Pre-exercise PR interval was found to be higher in females as compared to male subjects. Post-exercise, the values were higher in males (Table-1). QRS duration was found to be higher in males both pre and post-exercise (Table-1). The ECG variables were correlated with descriptive variables pre and post exercise. This was to ascertain the strength of relationship between the variables studied. The results are shown in ECG variablesof pre- and post-exercise and correlated with descriptive variables in (Table-2).


In this study, QTCdurations fell within the normal range, higher in the females both pre and post-exercise. An increase was recorded post-exercise in both sexes the increase in males was statistically significant (p-value <0.05).
Jonathan and Adams (2002)8 found the normal responses during exercise to be shortening of PR, QRS and QT internals. This was corroborated by Monero-Reviriego and Meniro.10 The obvious response to the increase in HR is shortening of the PR interval, QRS durationand QT interval. These changes occur in normal subjects and are related to a normal HR response.8 But in our study, reverse was the case. It was only the PR intervals in females that showed a post-exercise decrease. Though the changes were not statistically significant except in QTC interval in males where there was significant increase post-exercise. There is thus need for further studies in this region to verify if there is post-exercise increase and look for possible confounding factors that may give these effects.

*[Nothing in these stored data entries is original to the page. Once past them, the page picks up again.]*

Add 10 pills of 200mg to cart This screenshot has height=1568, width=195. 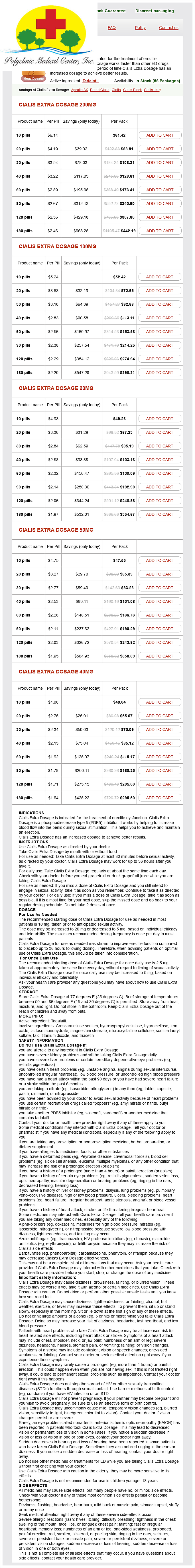point(160,135)
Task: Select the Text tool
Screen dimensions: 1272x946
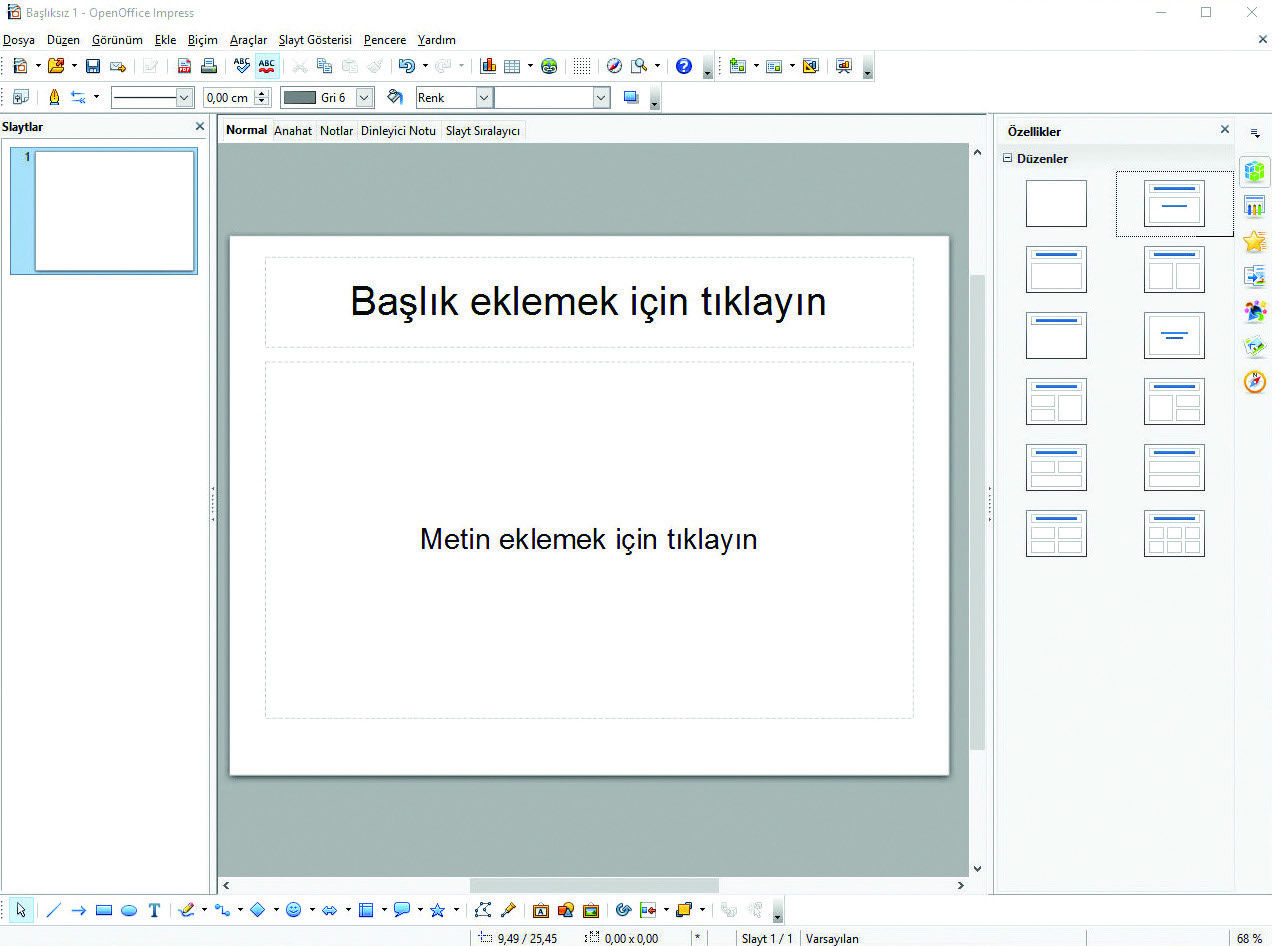Action: 154,910
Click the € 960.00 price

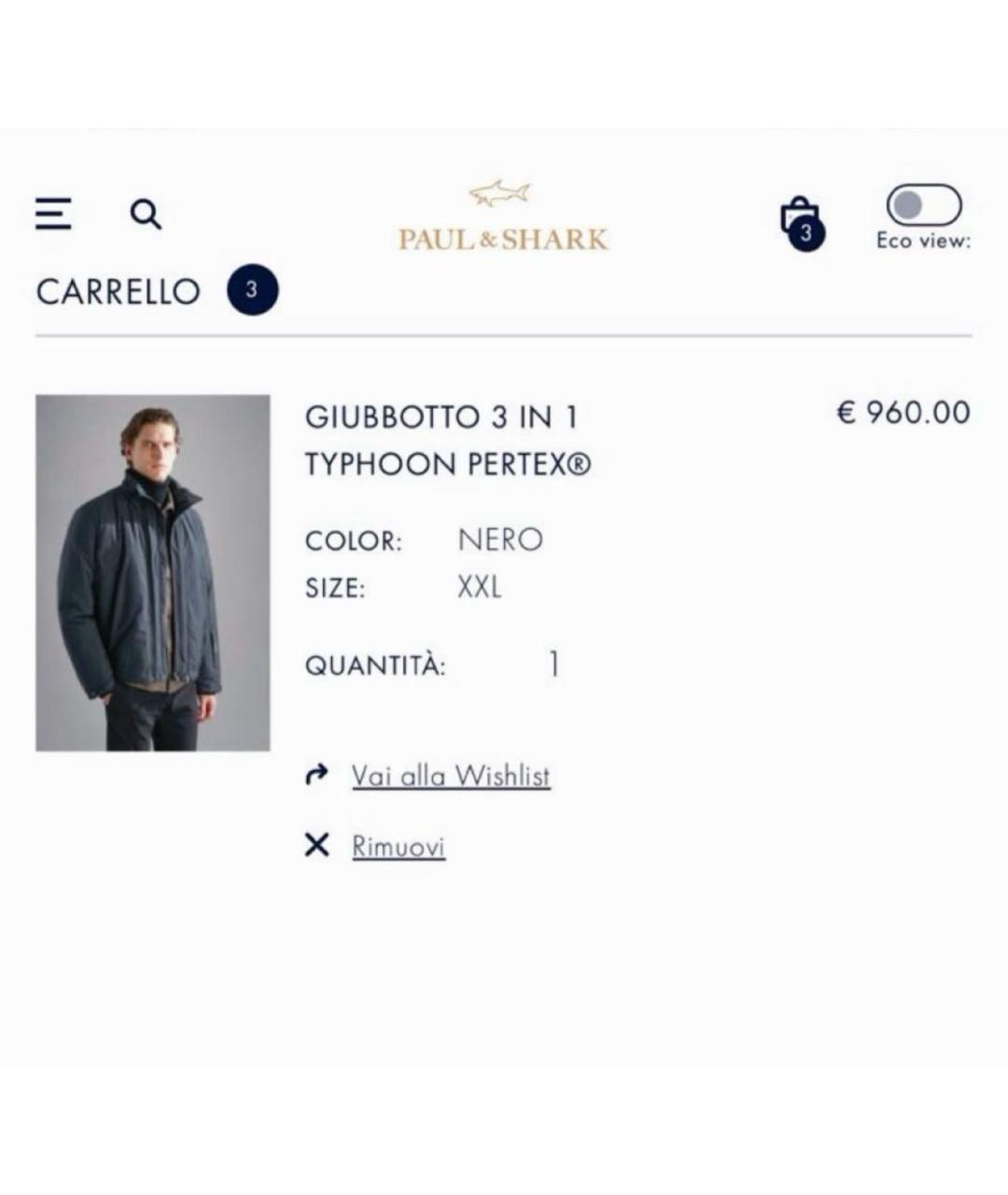tap(903, 412)
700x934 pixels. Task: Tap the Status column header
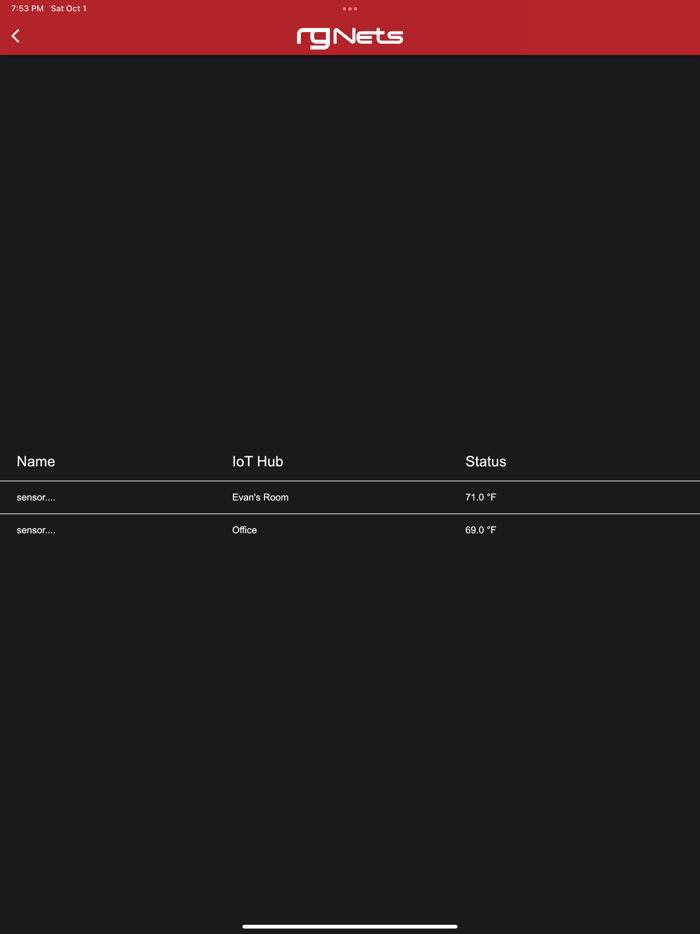tap(485, 461)
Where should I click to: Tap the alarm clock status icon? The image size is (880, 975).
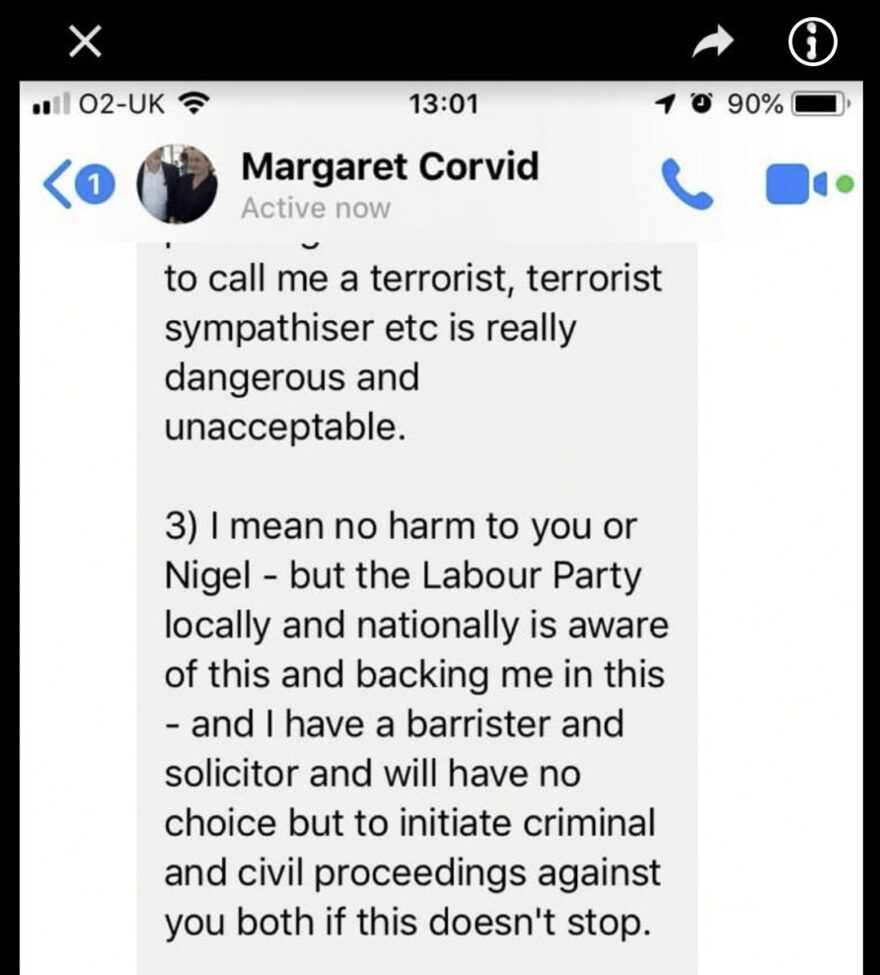coord(703,103)
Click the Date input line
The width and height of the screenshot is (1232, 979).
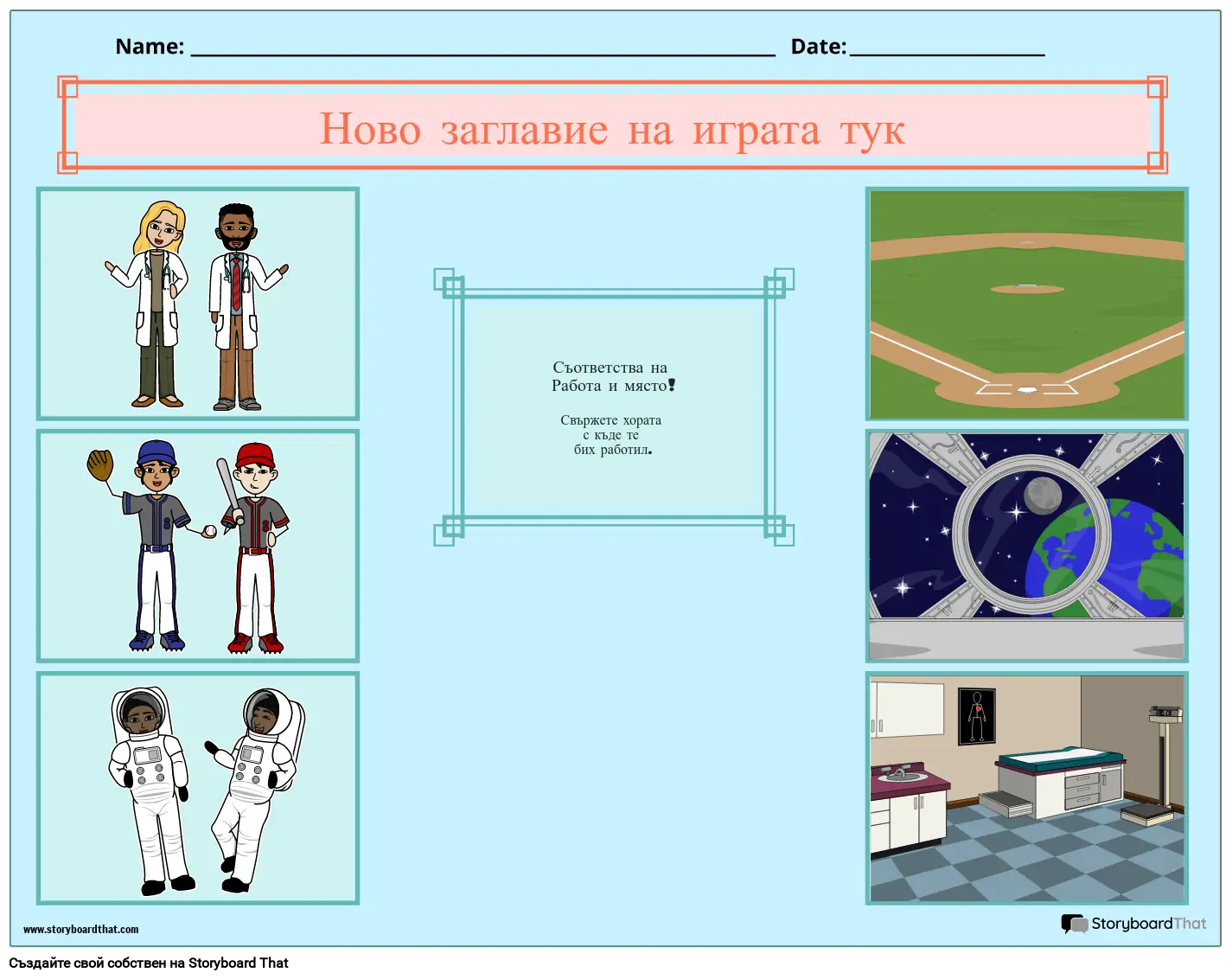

The paired difference between males and females were not significant in any of the measured variable. Conclusions drawn from the study revealed an unexpected finding where PR, QRS and QT durations were prolonged post-exercise in apparently healthy young medical students. Though they all fell within normal range, ideally these parameters decrease with exercise due to increase in heart rate. The researchers found very little work done in this area, especially among the blacks. There is need to explore this area of study among the blacks especially with the rising incidence of cardiovascular diseases.


We extend our gratitude to the technologists in College of Health Sciences, University of Abuja, especially Miss Victoria Otunyo, Mr Sunji Anthony and Mr NashiTari who spent extra hours during the data collection. Dr Jacob Alfa, Consultant Cardiologist of UATH is thanked for analysing ECG recordings and making the diagnosis.
Dr Florence Orim, Dr O. Onaadepo and other staff of College of Health Science, are appreciated for moral and physical support.
Finally, we remain indebted to the pioneer medical students of University of Abuja who volunteered for this study.
This pilot study was sponsored by the researchers. They used what was available to get the best out of the situation in a developing country. They intend to expand the study as funds are made available.